* _Saved data entries_:
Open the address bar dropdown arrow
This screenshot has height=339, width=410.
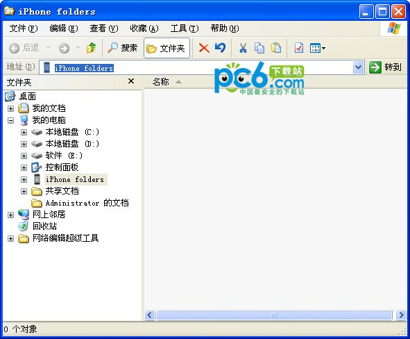pyautogui.click(x=358, y=67)
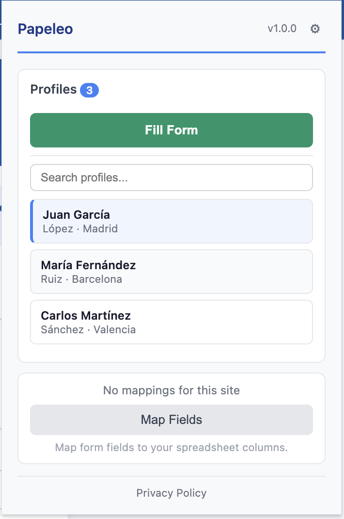344x519 pixels.
Task: Switch selection to Carlos Martínez from Valencia
Action: [172, 322]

* _WHAT THE TASK ASKS_: Repeat every line above precisely; pictures do not belong in the copy.

* _EXERCISE OUTPUT_:
Open the address bar dropdown arrow
This screenshot has height=339, width=410.
pyautogui.click(x=358, y=67)
344x519 pixels.
Task: Switch selection to Carlos Martínez from Valencia
Action: [172, 322]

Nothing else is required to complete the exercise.